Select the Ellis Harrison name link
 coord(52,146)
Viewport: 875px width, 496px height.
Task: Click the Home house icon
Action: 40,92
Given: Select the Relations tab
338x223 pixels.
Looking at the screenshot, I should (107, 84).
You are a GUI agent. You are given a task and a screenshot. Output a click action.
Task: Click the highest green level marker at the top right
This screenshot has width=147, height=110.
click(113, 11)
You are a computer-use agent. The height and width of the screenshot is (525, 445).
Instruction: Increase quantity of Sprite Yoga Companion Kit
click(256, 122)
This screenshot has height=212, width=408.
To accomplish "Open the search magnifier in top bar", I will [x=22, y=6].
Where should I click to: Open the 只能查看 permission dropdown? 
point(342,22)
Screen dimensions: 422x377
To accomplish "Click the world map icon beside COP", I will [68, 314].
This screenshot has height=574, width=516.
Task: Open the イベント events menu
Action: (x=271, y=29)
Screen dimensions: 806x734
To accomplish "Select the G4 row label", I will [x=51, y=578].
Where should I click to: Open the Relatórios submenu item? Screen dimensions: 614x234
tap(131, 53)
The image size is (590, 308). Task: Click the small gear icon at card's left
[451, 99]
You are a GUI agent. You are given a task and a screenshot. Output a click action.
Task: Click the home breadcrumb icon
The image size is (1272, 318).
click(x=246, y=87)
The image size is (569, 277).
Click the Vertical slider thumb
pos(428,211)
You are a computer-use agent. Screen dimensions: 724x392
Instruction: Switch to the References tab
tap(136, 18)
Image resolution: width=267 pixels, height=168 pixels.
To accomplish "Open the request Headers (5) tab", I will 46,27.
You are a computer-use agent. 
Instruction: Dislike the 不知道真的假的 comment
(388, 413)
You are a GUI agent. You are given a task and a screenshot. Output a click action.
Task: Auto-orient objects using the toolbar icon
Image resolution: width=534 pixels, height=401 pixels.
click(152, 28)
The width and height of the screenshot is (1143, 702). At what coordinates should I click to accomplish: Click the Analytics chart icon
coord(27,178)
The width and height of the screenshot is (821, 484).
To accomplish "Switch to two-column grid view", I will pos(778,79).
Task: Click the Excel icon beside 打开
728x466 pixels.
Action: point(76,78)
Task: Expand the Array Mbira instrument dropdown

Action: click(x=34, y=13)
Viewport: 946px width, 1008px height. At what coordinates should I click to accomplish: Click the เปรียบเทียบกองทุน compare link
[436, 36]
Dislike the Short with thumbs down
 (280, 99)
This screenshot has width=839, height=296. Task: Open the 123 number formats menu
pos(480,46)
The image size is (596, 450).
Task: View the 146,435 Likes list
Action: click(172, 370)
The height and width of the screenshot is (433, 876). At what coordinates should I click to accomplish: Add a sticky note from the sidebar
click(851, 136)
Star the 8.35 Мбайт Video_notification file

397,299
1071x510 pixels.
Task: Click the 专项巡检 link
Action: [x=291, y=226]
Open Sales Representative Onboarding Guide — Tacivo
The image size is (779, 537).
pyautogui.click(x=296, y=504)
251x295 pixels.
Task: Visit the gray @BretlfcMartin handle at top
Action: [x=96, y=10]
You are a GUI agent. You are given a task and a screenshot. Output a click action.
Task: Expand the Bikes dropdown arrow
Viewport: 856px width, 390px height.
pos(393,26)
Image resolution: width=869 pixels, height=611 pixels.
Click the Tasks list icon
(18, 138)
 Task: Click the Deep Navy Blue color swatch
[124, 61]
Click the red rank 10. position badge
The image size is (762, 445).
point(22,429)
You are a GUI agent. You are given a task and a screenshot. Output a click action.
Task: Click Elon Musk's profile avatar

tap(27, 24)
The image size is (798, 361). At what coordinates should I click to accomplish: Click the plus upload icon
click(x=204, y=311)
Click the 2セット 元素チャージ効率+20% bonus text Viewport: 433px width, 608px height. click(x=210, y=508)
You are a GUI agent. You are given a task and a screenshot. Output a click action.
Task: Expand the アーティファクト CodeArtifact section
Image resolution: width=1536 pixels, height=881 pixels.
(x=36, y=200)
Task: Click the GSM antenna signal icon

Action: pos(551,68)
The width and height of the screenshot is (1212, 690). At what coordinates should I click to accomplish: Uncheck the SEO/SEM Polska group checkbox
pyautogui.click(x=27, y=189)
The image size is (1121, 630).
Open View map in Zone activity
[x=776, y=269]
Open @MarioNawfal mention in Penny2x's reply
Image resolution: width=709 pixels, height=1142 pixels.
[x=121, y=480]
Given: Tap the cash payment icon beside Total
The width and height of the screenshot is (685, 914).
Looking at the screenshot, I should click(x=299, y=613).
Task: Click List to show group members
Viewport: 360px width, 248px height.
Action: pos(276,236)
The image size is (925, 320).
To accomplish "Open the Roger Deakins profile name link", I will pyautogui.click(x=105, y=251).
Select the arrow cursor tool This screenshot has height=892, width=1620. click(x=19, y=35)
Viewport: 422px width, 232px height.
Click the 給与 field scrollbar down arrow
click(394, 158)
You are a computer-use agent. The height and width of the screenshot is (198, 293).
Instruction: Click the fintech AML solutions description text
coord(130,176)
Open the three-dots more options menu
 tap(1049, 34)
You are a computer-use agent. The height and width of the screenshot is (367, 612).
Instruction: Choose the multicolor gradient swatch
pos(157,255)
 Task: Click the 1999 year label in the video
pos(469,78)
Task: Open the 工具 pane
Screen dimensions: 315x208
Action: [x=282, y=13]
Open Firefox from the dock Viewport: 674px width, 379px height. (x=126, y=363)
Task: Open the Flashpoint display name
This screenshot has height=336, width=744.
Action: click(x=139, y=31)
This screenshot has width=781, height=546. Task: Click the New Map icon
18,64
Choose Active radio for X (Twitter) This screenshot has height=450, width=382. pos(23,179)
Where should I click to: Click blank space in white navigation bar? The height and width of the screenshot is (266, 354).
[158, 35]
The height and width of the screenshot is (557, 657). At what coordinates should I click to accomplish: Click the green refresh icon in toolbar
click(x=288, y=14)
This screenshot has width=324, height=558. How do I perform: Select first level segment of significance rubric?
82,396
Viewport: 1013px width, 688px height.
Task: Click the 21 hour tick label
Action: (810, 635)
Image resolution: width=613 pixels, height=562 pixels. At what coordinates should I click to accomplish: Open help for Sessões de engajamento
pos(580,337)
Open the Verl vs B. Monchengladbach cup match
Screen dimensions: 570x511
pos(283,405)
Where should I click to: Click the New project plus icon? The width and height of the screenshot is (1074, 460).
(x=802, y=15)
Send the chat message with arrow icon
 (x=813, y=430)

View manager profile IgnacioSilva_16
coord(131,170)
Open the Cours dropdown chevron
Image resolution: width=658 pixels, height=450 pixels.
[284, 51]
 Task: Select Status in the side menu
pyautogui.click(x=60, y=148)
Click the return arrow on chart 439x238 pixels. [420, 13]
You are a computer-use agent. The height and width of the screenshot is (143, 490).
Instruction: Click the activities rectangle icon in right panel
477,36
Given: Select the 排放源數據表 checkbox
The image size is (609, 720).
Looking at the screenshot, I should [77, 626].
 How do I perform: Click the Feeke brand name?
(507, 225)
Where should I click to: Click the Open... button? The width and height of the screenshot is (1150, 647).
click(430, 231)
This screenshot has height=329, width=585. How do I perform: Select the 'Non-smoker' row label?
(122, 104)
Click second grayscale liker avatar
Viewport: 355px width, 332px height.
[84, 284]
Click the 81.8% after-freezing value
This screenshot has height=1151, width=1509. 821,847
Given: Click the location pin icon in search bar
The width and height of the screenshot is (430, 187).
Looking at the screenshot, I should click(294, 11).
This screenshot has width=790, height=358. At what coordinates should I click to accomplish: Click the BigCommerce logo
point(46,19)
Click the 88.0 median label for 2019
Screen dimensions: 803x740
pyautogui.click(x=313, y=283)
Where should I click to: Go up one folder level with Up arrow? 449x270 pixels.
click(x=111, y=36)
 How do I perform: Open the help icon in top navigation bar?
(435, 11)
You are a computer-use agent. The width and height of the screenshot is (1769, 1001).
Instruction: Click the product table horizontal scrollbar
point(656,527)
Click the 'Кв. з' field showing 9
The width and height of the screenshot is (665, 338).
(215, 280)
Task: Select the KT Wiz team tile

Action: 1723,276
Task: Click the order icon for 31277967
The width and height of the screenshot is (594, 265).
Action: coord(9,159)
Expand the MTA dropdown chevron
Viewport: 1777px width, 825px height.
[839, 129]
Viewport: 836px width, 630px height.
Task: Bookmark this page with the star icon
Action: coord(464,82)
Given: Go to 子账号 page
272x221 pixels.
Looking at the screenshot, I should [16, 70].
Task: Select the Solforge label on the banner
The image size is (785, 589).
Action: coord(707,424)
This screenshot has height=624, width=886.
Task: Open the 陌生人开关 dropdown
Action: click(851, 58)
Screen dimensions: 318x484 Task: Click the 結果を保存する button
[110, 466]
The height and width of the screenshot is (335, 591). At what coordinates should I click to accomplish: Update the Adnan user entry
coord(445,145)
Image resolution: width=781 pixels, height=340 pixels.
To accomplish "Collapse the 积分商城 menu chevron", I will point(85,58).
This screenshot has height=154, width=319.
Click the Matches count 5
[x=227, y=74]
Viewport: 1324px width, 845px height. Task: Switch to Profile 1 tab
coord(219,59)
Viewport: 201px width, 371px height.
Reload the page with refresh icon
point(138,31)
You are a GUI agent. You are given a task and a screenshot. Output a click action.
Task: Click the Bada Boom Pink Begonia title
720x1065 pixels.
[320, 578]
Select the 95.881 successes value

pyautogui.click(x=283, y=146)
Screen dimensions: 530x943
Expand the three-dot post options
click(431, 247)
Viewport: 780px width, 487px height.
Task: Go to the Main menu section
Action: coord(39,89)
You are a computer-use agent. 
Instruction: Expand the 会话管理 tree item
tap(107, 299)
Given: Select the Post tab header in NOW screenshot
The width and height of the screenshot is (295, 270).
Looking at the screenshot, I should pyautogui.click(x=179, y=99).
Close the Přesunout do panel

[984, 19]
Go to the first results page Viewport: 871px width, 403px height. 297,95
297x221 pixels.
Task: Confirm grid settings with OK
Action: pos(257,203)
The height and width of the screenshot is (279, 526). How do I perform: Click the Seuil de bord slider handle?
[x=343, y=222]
++++++++++++++++++++
WORK TASK => Return only the part of the records above that opens with the line containing "Instruction: Click the fintech" and closes with the line containing "Choose Active radio", ends included.

RESPONSE TO THE TASK =>
Instruction: Click the fintech AML solutions description text
coord(130,176)
Open the three-dots more options menu
 tap(1049, 34)
You are a computer-use agent. The height and width of the screenshot is (367, 612).
Instruction: Choose the multicolor gradient swatch
pos(157,255)
 Task: Click the 1999 year label in the video
pos(469,78)
Task: Open the 工具 pane
Screen dimensions: 315x208
Action: [x=282, y=13]
Open Firefox from the dock Viewport: 674px width, 379px height. (x=126, y=363)
Task: Open the Flashpoint display name
This screenshot has height=336, width=744.
Action: click(x=139, y=31)
This screenshot has width=781, height=546. Task: Click the New Map icon
18,64
Choose Active radio for X (Twitter) This screenshot has height=450, width=382. pos(23,179)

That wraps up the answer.